> **TASK DETAILS**
Please identify each row containing the word "agent" and copy those rows.

Lines of data:
══════════
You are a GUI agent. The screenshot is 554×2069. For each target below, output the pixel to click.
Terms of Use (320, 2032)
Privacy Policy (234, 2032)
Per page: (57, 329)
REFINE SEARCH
══════════
> **SOLUTION FOR THIS PROBLEM**
You are a GUI agent. The screenshot is 554×2069. For each target below, output the pixel to click.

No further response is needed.